(REQUIREMENT):
Every entry below is to be copied exactly, with nothing left out.

<<<<

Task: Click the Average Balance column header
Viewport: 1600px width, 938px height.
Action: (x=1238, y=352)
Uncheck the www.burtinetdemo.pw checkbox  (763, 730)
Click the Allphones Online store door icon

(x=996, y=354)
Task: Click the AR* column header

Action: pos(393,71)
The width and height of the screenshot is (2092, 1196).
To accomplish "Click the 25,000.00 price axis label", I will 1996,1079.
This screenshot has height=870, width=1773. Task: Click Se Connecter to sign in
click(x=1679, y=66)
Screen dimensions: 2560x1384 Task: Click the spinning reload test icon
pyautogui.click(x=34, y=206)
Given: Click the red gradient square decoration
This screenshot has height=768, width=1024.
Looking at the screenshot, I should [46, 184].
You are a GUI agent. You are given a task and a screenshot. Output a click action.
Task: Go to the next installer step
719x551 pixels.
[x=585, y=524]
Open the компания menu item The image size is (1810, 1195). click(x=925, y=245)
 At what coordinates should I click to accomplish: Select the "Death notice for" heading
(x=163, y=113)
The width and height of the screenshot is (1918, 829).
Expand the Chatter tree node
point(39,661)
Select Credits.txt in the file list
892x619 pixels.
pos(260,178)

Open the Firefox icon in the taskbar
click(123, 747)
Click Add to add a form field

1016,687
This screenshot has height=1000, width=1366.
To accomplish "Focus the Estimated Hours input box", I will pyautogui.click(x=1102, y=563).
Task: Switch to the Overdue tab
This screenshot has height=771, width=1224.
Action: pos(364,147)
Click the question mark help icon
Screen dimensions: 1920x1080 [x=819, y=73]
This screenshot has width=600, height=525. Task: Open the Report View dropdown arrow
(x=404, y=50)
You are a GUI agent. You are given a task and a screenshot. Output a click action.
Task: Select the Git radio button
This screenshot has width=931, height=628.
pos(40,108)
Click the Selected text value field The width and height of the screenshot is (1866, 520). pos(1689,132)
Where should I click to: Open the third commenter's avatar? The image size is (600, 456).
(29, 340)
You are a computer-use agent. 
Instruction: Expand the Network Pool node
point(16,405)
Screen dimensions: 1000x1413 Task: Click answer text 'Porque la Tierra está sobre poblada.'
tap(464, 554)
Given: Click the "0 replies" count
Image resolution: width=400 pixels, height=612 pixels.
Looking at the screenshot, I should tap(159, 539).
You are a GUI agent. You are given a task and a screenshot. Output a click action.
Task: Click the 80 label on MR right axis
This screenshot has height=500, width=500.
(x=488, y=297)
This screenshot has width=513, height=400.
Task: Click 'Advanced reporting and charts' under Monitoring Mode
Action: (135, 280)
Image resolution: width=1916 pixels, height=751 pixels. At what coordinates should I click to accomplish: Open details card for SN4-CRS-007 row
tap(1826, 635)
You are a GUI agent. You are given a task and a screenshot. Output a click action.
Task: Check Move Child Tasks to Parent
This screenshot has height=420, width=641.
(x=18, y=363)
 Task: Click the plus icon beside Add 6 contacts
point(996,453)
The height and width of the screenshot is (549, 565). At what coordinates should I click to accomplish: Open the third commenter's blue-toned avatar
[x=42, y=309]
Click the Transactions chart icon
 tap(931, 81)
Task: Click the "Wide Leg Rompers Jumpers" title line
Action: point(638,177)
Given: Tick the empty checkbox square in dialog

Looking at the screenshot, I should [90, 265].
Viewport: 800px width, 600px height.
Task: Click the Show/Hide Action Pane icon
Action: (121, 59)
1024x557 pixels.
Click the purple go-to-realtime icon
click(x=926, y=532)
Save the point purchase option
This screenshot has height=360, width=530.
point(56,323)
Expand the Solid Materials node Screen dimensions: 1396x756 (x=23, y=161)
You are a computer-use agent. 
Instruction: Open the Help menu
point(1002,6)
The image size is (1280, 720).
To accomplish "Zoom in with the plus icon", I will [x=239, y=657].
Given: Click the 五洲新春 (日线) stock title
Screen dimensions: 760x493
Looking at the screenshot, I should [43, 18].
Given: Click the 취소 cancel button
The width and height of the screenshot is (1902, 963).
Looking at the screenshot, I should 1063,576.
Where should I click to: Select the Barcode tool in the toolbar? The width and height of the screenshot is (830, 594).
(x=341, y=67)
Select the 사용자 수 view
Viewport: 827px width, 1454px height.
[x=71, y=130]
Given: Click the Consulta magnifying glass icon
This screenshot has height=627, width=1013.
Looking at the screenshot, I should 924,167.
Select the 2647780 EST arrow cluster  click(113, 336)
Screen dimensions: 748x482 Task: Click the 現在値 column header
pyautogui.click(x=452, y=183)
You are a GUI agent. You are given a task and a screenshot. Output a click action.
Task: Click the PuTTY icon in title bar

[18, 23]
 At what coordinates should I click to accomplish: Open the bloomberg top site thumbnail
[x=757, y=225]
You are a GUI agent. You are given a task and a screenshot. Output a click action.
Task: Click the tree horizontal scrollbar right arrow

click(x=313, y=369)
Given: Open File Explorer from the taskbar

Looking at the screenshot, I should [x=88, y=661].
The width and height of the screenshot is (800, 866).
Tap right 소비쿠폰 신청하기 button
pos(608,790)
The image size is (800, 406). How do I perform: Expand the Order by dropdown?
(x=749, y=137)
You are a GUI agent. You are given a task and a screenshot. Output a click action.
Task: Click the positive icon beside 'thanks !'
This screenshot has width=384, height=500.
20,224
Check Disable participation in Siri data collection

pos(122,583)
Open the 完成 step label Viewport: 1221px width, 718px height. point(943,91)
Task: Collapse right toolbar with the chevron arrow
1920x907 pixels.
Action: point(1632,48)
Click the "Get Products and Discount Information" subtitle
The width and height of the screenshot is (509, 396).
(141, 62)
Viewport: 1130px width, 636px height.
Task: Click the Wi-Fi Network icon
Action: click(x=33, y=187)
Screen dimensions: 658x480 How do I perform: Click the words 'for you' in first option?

>>>>

(RESULT FOR THIS EXERCISE):
Task: Click the Average Balance column header
Viewport: 1600px width, 938px height.
Action: (x=1238, y=352)
Uncheck the www.burtinetdemo.pw checkbox  (763, 730)
Click the Allphones Online store door icon

(x=996, y=354)
Task: Click the AR* column header

Action: pos(393,71)
The width and height of the screenshot is (2092, 1196).
To accomplish "Click the 25,000.00 price axis label", I will 1996,1079.
This screenshot has height=870, width=1773. Task: Click Se Connecter to sign in
click(x=1679, y=66)
Screen dimensions: 2560x1384 Task: Click the spinning reload test icon
pyautogui.click(x=34, y=206)
Given: Click the red gradient square decoration
This screenshot has height=768, width=1024.
Looking at the screenshot, I should [46, 184].
You are a GUI agent. You are given a task and a screenshot. Output a click action.
Task: Go to the next installer step
719x551 pixels.
[x=585, y=524]
Open the компания menu item The image size is (1810, 1195). click(x=925, y=245)
 At what coordinates should I click to accomplish: Select the "Death notice for" heading
(x=163, y=113)
The width and height of the screenshot is (1918, 829).
Expand the Chatter tree node
point(39,661)
Select Credits.txt in the file list
892x619 pixels.
pos(260,178)

Open the Firefox icon in the taskbar
click(123, 747)
Click Add to add a form field

1016,687
This screenshot has height=1000, width=1366.
To accomplish "Focus the Estimated Hours input box", I will pyautogui.click(x=1102, y=563).
Task: Switch to the Overdue tab
This screenshot has height=771, width=1224.
Action: pos(364,147)
Click the question mark help icon
Screen dimensions: 1920x1080 [x=819, y=73]
This screenshot has width=600, height=525. Task: Open the Report View dropdown arrow
(x=404, y=50)
You are a GUI agent. You are given a task and a screenshot. Output a click action.
Task: Select the Git radio button
This screenshot has width=931, height=628.
pos(40,108)
Click the Selected text value field The width and height of the screenshot is (1866, 520). pos(1689,132)
Where should I click to: Open the third commenter's avatar? The image size is (600, 456).
(29, 340)
You are a computer-use agent. 
Instruction: Expand the Network Pool node
point(16,405)
Screen dimensions: 1000x1413 Task: Click answer text 'Porque la Tierra está sobre poblada.'
tap(464, 554)
Given: Click the "0 replies" count
Image resolution: width=400 pixels, height=612 pixels.
Looking at the screenshot, I should tap(159, 539).
You are a GUI agent. You are given a task and a screenshot. Output a click action.
Task: Click the 80 label on MR right axis
This screenshot has height=500, width=500.
(x=488, y=297)
This screenshot has width=513, height=400.
Task: Click 'Advanced reporting and charts' under Monitoring Mode
Action: (135, 280)
Image resolution: width=1916 pixels, height=751 pixels. At what coordinates should I click to accomplish: Open details card for SN4-CRS-007 row
tap(1826, 635)
You are a GUI agent. You are given a task and a screenshot. Output a click action.
Task: Check Move Child Tasks to Parent
This screenshot has height=420, width=641.
(x=18, y=363)
 Task: Click the plus icon beside Add 6 contacts
point(996,453)
The height and width of the screenshot is (549, 565). At what coordinates should I click to accomplish: Open the third commenter's blue-toned avatar
[x=42, y=309]
Click the Transactions chart icon
 tap(931, 81)
Task: Click the "Wide Leg Rompers Jumpers" title line
Action: point(638,177)
Given: Tick the empty checkbox square in dialog

Looking at the screenshot, I should [90, 265].
Viewport: 800px width, 600px height.
Task: Click the Show/Hide Action Pane icon
Action: (121, 59)
1024x557 pixels.
Click the purple go-to-realtime icon
click(x=926, y=532)
Save the point purchase option
This screenshot has height=360, width=530.
point(56,323)
Expand the Solid Materials node Screen dimensions: 1396x756 (x=23, y=161)
You are a computer-use agent. 
Instruction: Open the Help menu
point(1002,6)
The image size is (1280, 720).
To accomplish "Zoom in with the plus icon", I will [x=239, y=657].
Given: Click the 五洲新春 (日线) stock title
Screen dimensions: 760x493
Looking at the screenshot, I should [43, 18].
Given: Click the 취소 cancel button
The width and height of the screenshot is (1902, 963).
Looking at the screenshot, I should 1063,576.
Where should I click to: Select the Barcode tool in the toolbar? The width and height of the screenshot is (830, 594).
(x=341, y=67)
Select the 사용자 수 view
Viewport: 827px width, 1454px height.
[x=71, y=130]
Given: Click the Consulta magnifying glass icon
This screenshot has height=627, width=1013.
Looking at the screenshot, I should 924,167.
Select the 2647780 EST arrow cluster  click(113, 336)
Screen dimensions: 748x482 Task: Click the 現在値 column header
pyautogui.click(x=452, y=183)
You are a GUI agent. You are given a task and a screenshot. Output a click action.
Task: Click the PuTTY icon in title bar

[18, 23]
 At what coordinates should I click to accomplish: Open the bloomberg top site thumbnail
[x=757, y=225]
You are a GUI agent. You are given a task and a screenshot. Output a click action.
Task: Click the tree horizontal scrollbar right arrow

click(x=313, y=369)
Given: Open File Explorer from the taskbar

Looking at the screenshot, I should [x=88, y=661].
The width and height of the screenshot is (800, 866).
Tap right 소비쿠폰 신청하기 button
pos(608,790)
The image size is (800, 406). How do I perform: Expand the Order by dropdown?
(x=749, y=137)
You are a GUI agent. You are given a task and a screenshot. Output a click action.
Task: Click the positive icon beside 'thanks !'
This screenshot has width=384, height=500.
20,224
Check Disable participation in Siri data collection

pos(122,583)
Open the 完成 step label Viewport: 1221px width, 718px height. point(943,91)
Task: Collapse right toolbar with the chevron arrow
1920x907 pixels.
Action: point(1632,48)
Click the "Get Products and Discount Information" subtitle
The width and height of the screenshot is (509, 396).
(141, 62)
Viewport: 1130px width, 636px height.
Task: Click the Wi-Fi Network icon
Action: click(x=33, y=187)
Screen dimensions: 658x480 How do I perform: Click the words 'for you' in first option?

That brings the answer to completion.